There are two breeds today that remain from those initial lines. The first is the “Dindon Noir de Sologne” from which the Dindon Noir de Bourbonnais, Dindon Noir de Bresse, Dindon Noir de Normandy of France owe their lineage, and the same lineage of England’s beloved Black Norfolk turkey. The second is the Dindon Noir de Gers which has been isolated to such degree as to hold unpolluted and pure genetics relating to the original stock brought back to Spain by Niño in 1499. The Dindon Noir de Gers also finds itself critically endangered today maybe more so than any other turkey.
Dindon de Chocolat
When dealing with the history of the Dindon de Chocolat, it may be even more misleading and vague as the historical record is not rich of information. The common thread of information comes from an article written in 2002 by Paula Jonson which stated
“… they were popular in the south before the Civil War. The Civil War caused so much change in the south that the Chocolate Turkey never recovered in popularity and their numbers have been declining ever since with only a few known to exist in North America.”
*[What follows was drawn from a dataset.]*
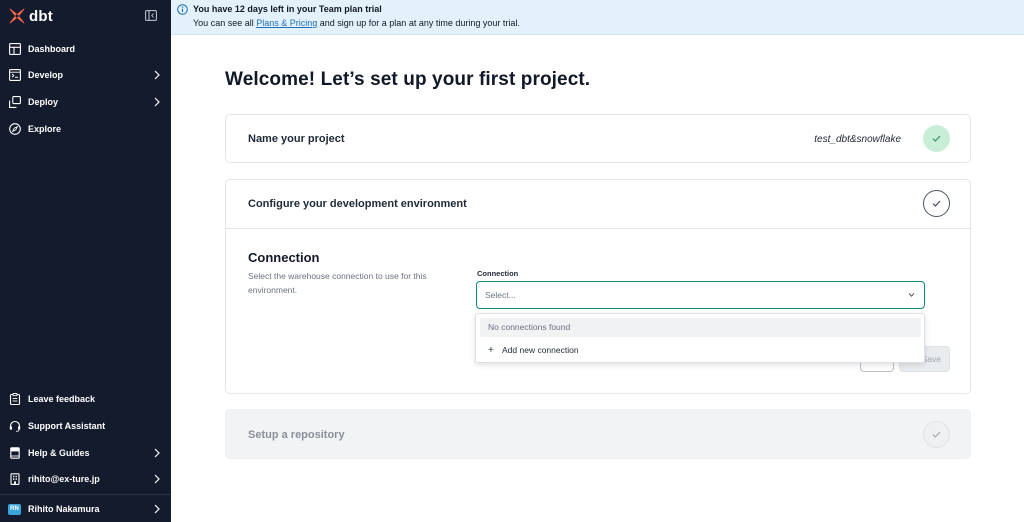 Image resolution: width=1024 pixels, height=522 pixels. I want to click on sidebar-item-explore: Explore, so click(86, 129).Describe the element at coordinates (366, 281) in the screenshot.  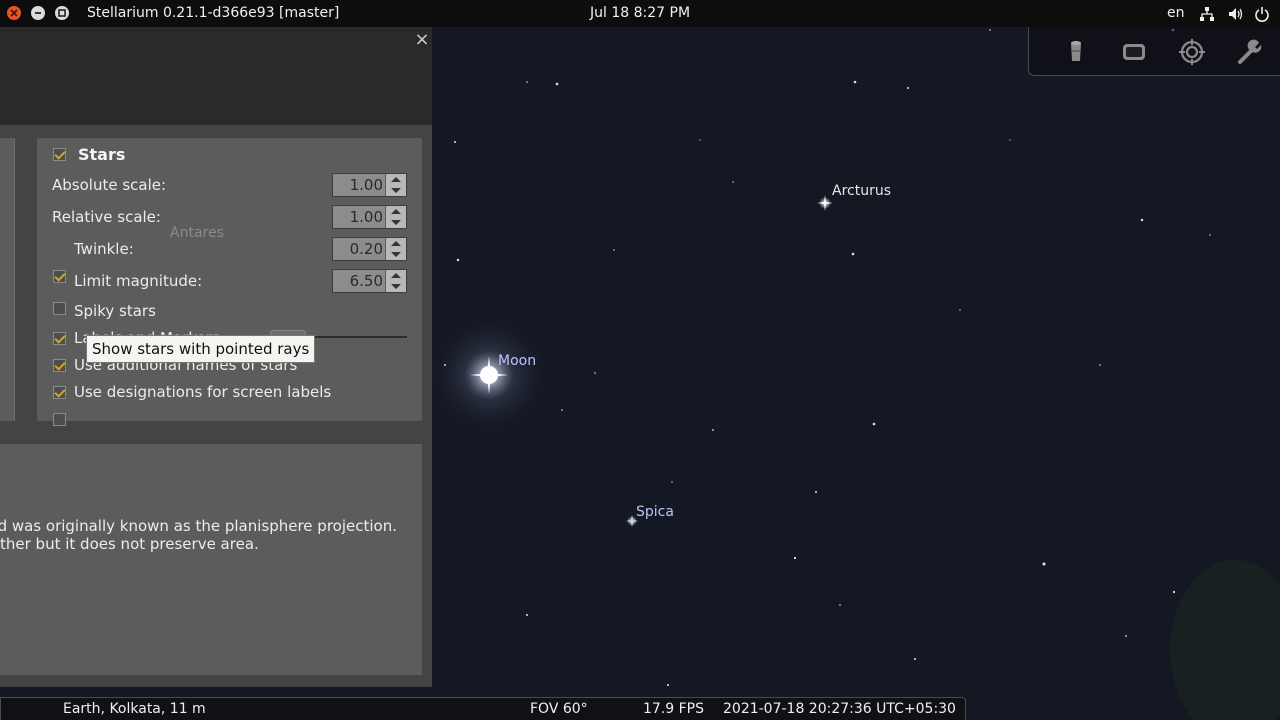
I see `limit-magnitude-value: 6.50` at that location.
While in 2002, just more than 4 years after receiving her Chocolate turkey poults from master breeder Glenn Drowns, and not long after the Chocolate was “rediscovered” with three toms and eight hens remaining, a variety once lost to common knowledge was being reintroduced to the poultry world, and its history sought. For the poultry world, these two sentences from Paula Jonson in a vastly more important paper would become the accepted historical story line of the Chocolate turkey. Unfortunately, it also seems to be where the research ended; and, the regurgitation of lack of information perpetuated itself among all who would deal with the Chocolate turkey’s historical details. As it turns out, there is a vastness of the story that is lying in wait to be recited once again. As the trail of the Chocolate is followed by those living who have had an impact upon its presence since its reintroduction, the path of its past few decades have become even more clouded through the politics of the poultry world, the intellectual corruption of Universities, and the passion of Ph.D. egos. While everyone concerned for one reason or another is fighting to hide the knowledge they hold, there remains the true history behind this turkey, regardless of what protest, and by whom, raises it. When we first received the Chocolate, we were left with the same simple two sentences from Paula Jonson. With a bit of research, we found nothing past those two sentences, by anyone, except with their own plagiarist and augmented style of contribution to the “historical facts” behind the Chocolate. For us, it was clear that no one seemed to look past what was already in print and “common knowledge.” This was something that was unacceptable; and to be reminded of the late Paul Harvey, somewhere there was “…the rest of the story.”